## Set problem
Starting at the first line of the material and stopping after the line containing "[x=76, y=169]", lay out those lines as a Markdown table with the columns Row and Material line, skipping any blank lines.

══ Task inputs ══

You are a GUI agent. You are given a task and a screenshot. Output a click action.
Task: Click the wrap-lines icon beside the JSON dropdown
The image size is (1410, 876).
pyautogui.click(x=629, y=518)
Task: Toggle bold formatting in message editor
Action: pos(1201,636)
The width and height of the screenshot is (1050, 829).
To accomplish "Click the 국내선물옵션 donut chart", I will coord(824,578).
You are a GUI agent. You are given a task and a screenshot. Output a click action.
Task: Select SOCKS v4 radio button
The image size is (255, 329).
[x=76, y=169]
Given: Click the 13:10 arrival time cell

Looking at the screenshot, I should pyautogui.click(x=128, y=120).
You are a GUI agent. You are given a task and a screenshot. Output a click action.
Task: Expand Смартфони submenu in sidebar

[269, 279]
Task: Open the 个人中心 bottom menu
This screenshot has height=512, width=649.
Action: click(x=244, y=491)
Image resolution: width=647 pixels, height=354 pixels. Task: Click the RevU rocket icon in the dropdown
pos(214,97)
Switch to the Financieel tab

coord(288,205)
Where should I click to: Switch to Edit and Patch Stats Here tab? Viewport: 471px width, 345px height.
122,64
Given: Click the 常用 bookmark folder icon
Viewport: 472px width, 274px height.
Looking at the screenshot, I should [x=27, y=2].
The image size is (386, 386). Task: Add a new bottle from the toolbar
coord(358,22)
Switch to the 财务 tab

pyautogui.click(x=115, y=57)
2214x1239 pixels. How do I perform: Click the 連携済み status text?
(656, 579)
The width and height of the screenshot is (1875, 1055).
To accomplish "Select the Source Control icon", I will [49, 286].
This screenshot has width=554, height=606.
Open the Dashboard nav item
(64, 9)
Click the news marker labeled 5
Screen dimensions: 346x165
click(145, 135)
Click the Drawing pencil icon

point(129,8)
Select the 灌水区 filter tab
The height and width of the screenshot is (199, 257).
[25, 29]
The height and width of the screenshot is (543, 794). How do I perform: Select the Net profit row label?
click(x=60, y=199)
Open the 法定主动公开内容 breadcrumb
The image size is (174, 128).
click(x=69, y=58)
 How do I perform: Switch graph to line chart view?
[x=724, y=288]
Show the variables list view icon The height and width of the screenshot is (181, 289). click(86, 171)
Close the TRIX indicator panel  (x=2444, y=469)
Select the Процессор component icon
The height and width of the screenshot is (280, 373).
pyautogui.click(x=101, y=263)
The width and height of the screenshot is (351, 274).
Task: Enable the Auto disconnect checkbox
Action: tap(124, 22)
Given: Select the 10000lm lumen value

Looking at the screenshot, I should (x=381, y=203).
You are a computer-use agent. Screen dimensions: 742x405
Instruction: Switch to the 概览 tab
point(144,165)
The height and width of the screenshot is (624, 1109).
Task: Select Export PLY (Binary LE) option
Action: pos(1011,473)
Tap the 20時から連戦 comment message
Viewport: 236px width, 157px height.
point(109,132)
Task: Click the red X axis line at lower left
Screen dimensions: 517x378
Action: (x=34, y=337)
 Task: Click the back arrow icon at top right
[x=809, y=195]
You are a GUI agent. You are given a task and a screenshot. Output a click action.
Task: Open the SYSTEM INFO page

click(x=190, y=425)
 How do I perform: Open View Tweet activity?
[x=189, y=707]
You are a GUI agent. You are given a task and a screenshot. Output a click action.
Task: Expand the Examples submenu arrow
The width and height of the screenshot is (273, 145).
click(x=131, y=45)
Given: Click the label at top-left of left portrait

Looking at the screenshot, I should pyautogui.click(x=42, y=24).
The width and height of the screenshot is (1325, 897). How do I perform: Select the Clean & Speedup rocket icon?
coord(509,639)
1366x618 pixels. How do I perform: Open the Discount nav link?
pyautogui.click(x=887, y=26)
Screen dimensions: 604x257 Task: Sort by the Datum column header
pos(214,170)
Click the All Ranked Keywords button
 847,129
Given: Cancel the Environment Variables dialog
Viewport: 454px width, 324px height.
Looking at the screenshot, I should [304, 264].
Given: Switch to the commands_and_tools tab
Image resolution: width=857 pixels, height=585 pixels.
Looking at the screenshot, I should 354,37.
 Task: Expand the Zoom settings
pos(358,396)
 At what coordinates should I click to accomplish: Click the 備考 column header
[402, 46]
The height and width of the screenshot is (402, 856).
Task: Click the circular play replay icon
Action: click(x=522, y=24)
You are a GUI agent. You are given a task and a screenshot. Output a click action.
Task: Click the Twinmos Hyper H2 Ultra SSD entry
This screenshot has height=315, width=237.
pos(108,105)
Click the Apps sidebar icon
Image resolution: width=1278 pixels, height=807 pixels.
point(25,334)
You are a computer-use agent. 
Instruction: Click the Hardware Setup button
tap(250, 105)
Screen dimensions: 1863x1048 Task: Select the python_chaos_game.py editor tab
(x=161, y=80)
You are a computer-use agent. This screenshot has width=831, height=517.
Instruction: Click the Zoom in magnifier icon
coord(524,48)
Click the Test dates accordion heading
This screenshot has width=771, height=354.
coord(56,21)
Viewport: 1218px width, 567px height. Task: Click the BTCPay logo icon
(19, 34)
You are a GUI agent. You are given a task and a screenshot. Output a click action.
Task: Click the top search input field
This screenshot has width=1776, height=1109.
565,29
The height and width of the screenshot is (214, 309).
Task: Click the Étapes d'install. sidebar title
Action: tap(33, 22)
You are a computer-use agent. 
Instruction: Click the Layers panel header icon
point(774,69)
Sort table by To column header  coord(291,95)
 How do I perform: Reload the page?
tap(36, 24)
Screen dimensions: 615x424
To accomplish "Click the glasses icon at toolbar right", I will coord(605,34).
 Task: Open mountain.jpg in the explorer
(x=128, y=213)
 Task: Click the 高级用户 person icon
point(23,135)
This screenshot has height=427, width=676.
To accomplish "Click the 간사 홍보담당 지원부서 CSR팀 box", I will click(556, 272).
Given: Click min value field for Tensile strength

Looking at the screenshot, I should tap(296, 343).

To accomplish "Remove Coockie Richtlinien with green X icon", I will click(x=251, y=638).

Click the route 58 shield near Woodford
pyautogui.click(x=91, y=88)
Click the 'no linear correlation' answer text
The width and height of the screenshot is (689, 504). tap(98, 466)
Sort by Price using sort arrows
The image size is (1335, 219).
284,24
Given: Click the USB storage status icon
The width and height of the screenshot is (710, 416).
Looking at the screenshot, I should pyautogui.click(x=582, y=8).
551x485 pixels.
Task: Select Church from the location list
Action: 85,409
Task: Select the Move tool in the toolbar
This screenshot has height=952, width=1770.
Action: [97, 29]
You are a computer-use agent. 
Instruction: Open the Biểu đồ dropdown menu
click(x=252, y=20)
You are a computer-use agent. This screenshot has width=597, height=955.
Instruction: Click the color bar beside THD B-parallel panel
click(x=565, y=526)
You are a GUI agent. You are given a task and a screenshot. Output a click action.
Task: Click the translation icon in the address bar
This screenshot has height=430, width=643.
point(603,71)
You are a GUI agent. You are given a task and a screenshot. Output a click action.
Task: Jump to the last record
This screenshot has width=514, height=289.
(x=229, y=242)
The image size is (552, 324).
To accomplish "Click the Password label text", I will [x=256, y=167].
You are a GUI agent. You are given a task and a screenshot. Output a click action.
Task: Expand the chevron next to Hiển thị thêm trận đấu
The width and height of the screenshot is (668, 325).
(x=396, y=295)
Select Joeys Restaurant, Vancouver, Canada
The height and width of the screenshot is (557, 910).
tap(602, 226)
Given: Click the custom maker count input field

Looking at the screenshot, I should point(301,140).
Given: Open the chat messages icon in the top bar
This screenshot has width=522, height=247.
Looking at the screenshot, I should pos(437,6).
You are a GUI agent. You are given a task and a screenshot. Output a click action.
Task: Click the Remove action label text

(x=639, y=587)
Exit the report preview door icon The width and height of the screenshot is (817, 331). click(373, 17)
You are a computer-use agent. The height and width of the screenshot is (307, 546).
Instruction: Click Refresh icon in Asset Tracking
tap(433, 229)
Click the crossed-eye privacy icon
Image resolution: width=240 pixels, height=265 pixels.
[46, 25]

═══

## Answer to this exercise
| Row | Material line |
|---|---|
| 1 | You are a GUI agent. You are given a task and a screenshot. Output a click action. |
| 2 | Task: Click the wrap-lines icon beside the JSON dropdown |
| 3 | The image size is (1410, 876). |
| 4 | pyautogui.click(x=629, y=518) |
| 5 | Task: Toggle bold formatting in message editor |
| 6 | Action: pos(1201,636) |
| 7 | The width and height of the screenshot is (1050, 829). |
| 8 | To accomplish "Click the 국내선물옵션 donut chart", I will coord(824,578). |
| 9 | You are a GUI agent. You are given a task and a screenshot. Output a click action. |
| 10 | Task: Select SOCKS v4 radio button |
| 11 | The image size is (255, 329). |
| 12 | [x=76, y=169] |